O percurso “Urbe Natural” inicia-se no jardim da
Avenida Sá da Bandeira, é delimitado longitudinalmente por plátanos, pontuado por palmeiras, e culmina com uma majestosa araucária.
Logo a seguir abre portas o Parque de Santa Cruz, o qual conserva ainda alguma da sua vegetação primitiva, essencialmente constituída por espécies de folha perene, como o loureiro, conferindo-lhe um ambiente sombrio e fresco, aspecto reforçado pelos jogos de água que detém. A manutenção das condições ecológicas do Parque de Santa Cruz, aquando do crescimento urbano da cidade, designadamente no que respeita aos pontos de água, níveis de humidade e bases alimentares, permitiu que a população de sapos-parteiros se tenha mantido nesta área.

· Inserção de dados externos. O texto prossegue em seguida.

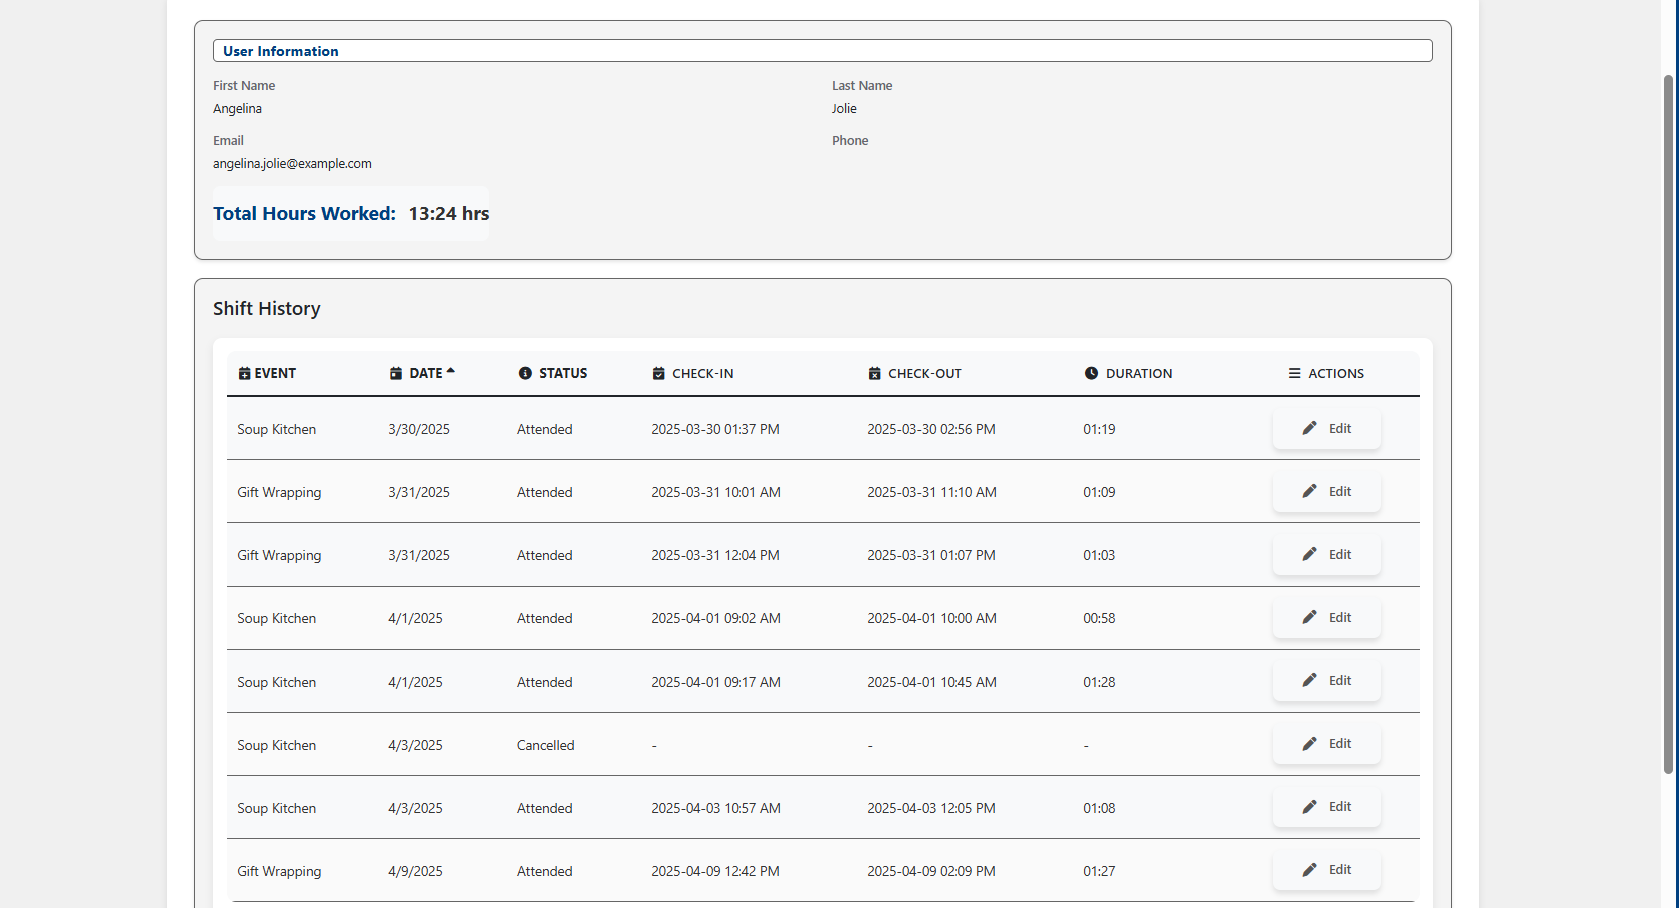This screenshot has height=908, width=1679.
Task: Click the STATUS column header
Action: [563, 373]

No Penedo da Saudade fita-se o olhar no longínquo. É um dos espaços românticos da cidade, e por vezes é revisitado em busca de memórias… Por ali ficaram algumas oliveiras, loureiros, lodãos e medronheiros que entretanto se viram rodeados por inúmeras espécies exóticas. Por entre a vegetação os insectos são abundantes, permitindo que aqui se estabeleça uma interessante comunidade de aves, que deles se alimentam.
O Jardim Botânico, parte integrante do Museu de História Natural da Universidade de Coimbra, foi planeado essencialmente com fins didácticos e científicos. Aqui se encontram espécies de flora oriundas das mais diversas regiões da Terra.